What needs to be done — Starting at the line that contains "You are a computer-use" and ending after the line that contains "Instruction: Switch to the History view tab", format those listing lines as a JSON list of strings, one string per line, with blank lines left out.

Data for this task —

────────

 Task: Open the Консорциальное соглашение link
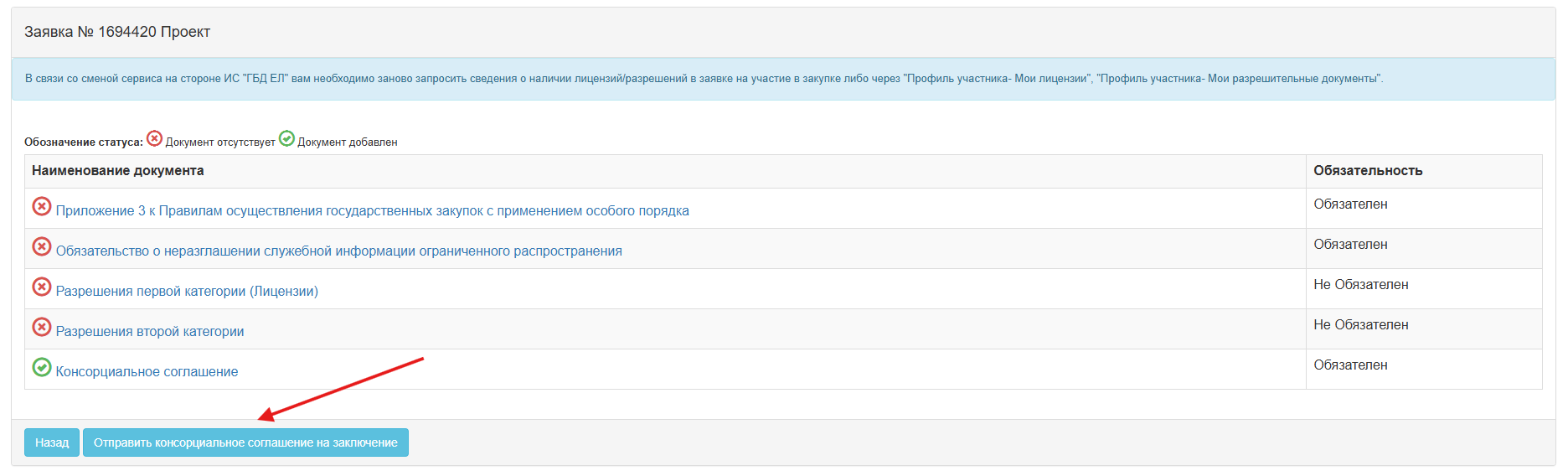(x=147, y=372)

────────

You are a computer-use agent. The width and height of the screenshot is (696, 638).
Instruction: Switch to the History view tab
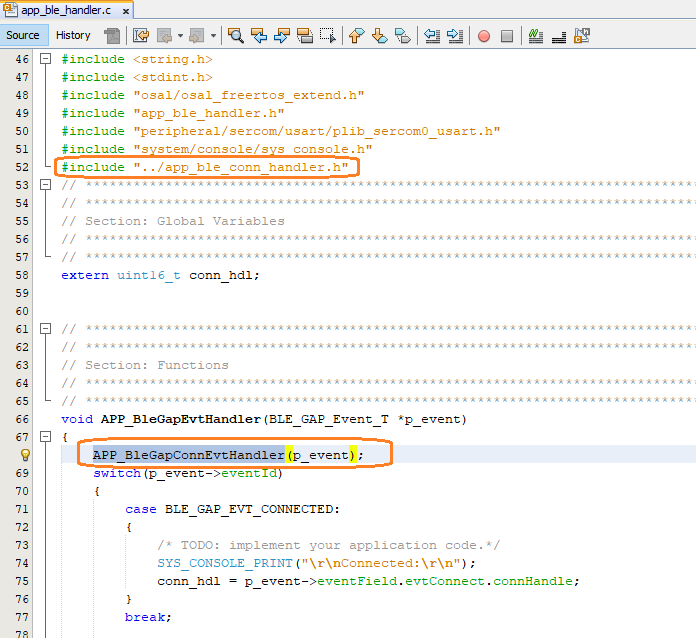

────────

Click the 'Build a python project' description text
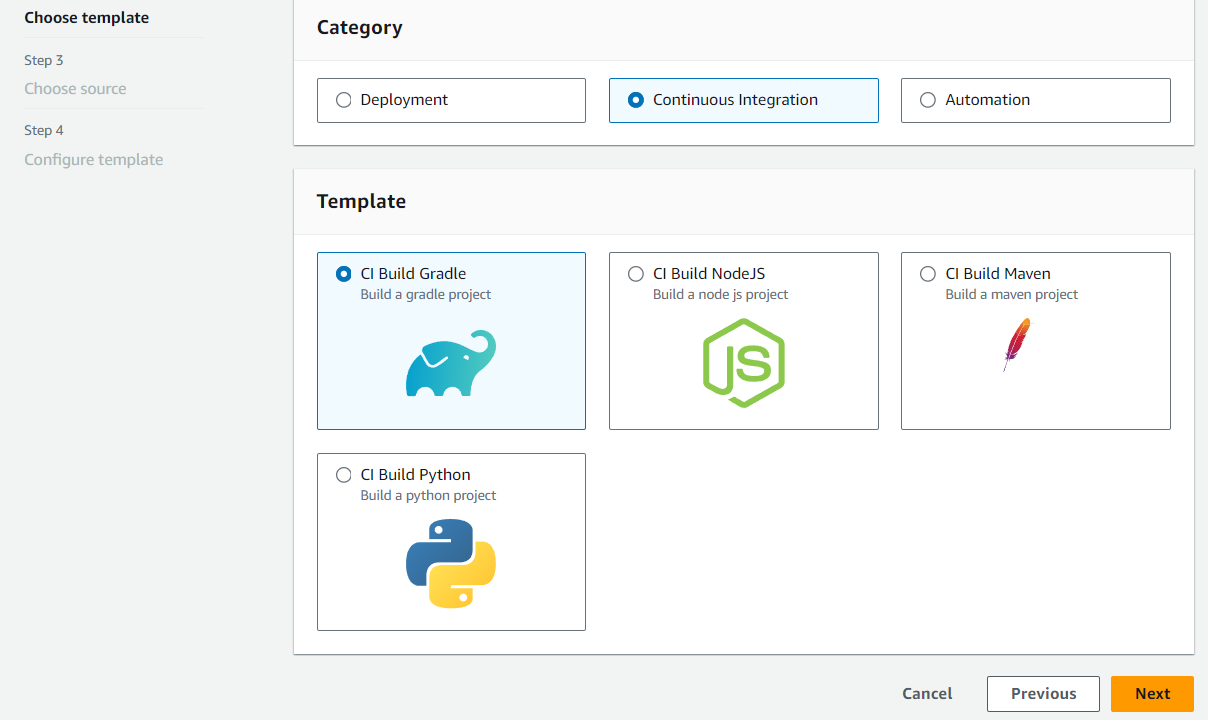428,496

────────

Output below —
[
  "You are a computer-use agent. The width and height of the screenshot is (696, 638).",
  "Instruction: Switch to the History view tab"
]